• **WORK INSTRUCTION**
Apart from the pictures, print the data below exactly as given.

━━ PROVIDED DATA ━━

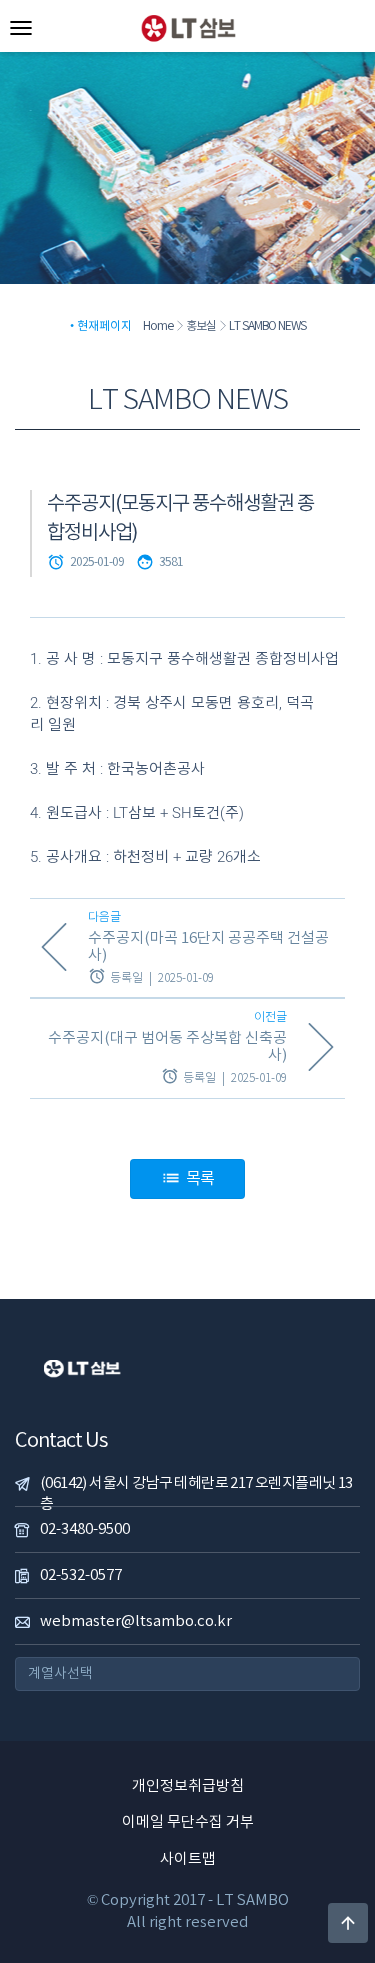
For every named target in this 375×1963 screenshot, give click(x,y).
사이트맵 (188, 1859)
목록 (187, 1179)
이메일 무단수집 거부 (188, 1822)
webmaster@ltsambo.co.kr (136, 1621)
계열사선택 (60, 1674)
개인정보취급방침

━━━

• **TASK ANSWER**
For every named target in this 375×1963 screenshot, give click(x,y).
사이트맵 (188, 1859)
목록 (187, 1179)
이메일 무단수집 거부 (188, 1822)
webmaster@ltsambo.co.kr (136, 1621)
계열사선택 (60, 1674)
개인정보취급방침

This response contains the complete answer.